捜査編⑦――ショウジョウトキの見たもの。ツチノコのアリバイ
最初に部屋を飛び出したのはショウジョウトキだった。遅れてアミメキリンが部屋を出たころには、彼女は既に出入口に向かって飛び上がっていた。天井近くを滑るように飛んでいき、ぶつかるような勢いで扉を開けて出ていった。
「なな、何かあったんかい? いま入り口ん方からすんごい音が聞こえてきたけどぉ」
出入口に近い部屋の開けっ放しのドアからアルパカが出てきた。入り口とアミメキリンたちとを見比べて、困惑の表情を浮かべている。
「アルパカ! 誰かがここから出ていくのを見なかった?」
「いんやぁ。だンれも通ってねえよ」
「本当に!? 誰も通ってないの?」
勢い込んで尋ねるアミメキリンに、アルパカが頷く。
「そ、そうだよぉ。二人と別れてからずっと部屋ん中から見てたけど、だンれも見なかったよぉ」
じゃあショウジョウトキが見たツチノコは何だって言うのか。
「みんな慌てて、中で何かあったんけえ」
「……ツチノコが外にいるみたいなの」
「にええっ!?」
驚くアルパカ。様子から見るに、本当に知らなかったようだ。
二人の話を聞いていたタイリクオオカミが、情報を整理するように頷く。
「ここで話しても埒が開かない。とにかく外へ急ごう。アルパカは引き続きここで誰かが通らないか見張っててくれ」
タイリクオオカミに促され、三人は宿泊施設を出た。相変わらず酷い雨と風だった。一瞬にして全身がびしょびしょになる。
宿泊施設を出て三人は、まず二手に別れた。タイリクオオカミが最短ルートである左へ行き、アミメキリンとトキが反対側の右へ向かった。隠れる隙を与えない作戦だった。
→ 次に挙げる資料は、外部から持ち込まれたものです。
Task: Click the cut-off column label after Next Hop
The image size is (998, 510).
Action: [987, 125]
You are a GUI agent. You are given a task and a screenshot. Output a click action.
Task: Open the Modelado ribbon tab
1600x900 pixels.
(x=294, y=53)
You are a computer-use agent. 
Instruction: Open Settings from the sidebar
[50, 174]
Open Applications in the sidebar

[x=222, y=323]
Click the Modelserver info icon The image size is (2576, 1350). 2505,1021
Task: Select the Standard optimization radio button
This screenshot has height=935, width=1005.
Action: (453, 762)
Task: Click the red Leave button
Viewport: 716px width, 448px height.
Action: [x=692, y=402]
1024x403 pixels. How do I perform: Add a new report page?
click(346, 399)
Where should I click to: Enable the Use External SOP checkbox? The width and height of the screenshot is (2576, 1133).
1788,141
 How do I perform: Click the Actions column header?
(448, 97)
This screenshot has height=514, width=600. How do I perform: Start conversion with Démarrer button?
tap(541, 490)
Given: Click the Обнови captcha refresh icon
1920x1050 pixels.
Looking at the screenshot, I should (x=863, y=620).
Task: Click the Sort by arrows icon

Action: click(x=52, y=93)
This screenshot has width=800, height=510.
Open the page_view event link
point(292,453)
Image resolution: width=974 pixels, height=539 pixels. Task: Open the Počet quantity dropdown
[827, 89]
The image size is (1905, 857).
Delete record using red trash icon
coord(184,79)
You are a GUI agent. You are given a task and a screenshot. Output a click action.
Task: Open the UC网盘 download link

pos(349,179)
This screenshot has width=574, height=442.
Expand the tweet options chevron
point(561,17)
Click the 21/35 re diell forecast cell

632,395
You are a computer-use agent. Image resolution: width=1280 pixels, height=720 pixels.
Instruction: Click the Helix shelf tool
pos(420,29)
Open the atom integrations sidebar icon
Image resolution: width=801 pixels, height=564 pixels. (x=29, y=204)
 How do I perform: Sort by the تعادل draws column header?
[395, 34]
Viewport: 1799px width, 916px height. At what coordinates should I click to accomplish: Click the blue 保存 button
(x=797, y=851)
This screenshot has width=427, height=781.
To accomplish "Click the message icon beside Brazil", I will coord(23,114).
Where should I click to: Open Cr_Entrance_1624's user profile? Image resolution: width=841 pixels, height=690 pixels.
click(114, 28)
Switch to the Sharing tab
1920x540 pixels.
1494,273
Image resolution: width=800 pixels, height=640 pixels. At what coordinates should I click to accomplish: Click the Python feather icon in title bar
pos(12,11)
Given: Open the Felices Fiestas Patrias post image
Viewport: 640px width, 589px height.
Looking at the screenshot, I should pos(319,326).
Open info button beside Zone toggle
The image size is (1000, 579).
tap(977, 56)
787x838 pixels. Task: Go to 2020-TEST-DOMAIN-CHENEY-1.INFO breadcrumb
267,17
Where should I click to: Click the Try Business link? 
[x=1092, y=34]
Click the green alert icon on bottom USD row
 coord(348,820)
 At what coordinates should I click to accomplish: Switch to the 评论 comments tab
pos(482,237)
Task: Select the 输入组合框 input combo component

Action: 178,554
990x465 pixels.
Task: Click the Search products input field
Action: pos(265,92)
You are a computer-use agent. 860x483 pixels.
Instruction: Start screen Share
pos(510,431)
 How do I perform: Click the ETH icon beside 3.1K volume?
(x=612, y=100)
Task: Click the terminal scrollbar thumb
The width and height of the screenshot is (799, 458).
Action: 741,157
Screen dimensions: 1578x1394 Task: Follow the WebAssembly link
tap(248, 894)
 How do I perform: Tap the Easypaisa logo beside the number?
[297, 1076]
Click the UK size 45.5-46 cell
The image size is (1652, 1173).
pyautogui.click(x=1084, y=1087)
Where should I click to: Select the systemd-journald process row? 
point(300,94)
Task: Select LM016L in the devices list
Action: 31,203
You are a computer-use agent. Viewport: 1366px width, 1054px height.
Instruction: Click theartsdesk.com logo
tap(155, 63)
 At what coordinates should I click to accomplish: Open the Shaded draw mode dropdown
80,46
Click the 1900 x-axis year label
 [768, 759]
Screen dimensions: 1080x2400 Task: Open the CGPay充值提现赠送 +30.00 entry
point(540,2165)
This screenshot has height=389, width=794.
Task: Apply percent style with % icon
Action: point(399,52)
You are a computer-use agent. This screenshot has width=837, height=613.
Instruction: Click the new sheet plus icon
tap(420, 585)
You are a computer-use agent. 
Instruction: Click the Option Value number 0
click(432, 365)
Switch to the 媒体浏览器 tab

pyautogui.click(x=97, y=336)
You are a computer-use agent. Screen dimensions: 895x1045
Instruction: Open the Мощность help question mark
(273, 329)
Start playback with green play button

建物をぐるりと回って角を曲がると、すでにタイリクオオカミとショウジョウトキが部屋の前で合流していた。遅れてやってきたアミメキリンに、ショウジョウトキはキッと振り返って窓のすぐ下を指さして声を張る。
「ここよ! ここにいたんですけど!」
アミメキリンは指し示された場所を見た。建物の窓からさっきまで自分たちがいた部屋が見える。
「アミメキリンたちは誰か見なかったか」
「いいえ。何も。ぐるっと回ってきましたけど何も見なかったです」
「私たちもだ」
タイリクオオカミが顔をしかめて顎に手をやる。何かを考えてるらしい様子に、ショウジョウトキが苛々と首をふる。
「何してるんですけど。早くツチノコを追わないと」
「追うって言っても、一体どこへ行けって言うんだい。そもそも、彼女はどうやって外に出たんだろうか。入り口はアルパカが見張っていた。なぜ――」
「そんなのどうだっていいんですけど!」
タイリクオオカミの言葉を遮って、ショウジョウトキは喚き立てる。翼を広げてタイリクオオカミに詰め寄り、肩を揺する。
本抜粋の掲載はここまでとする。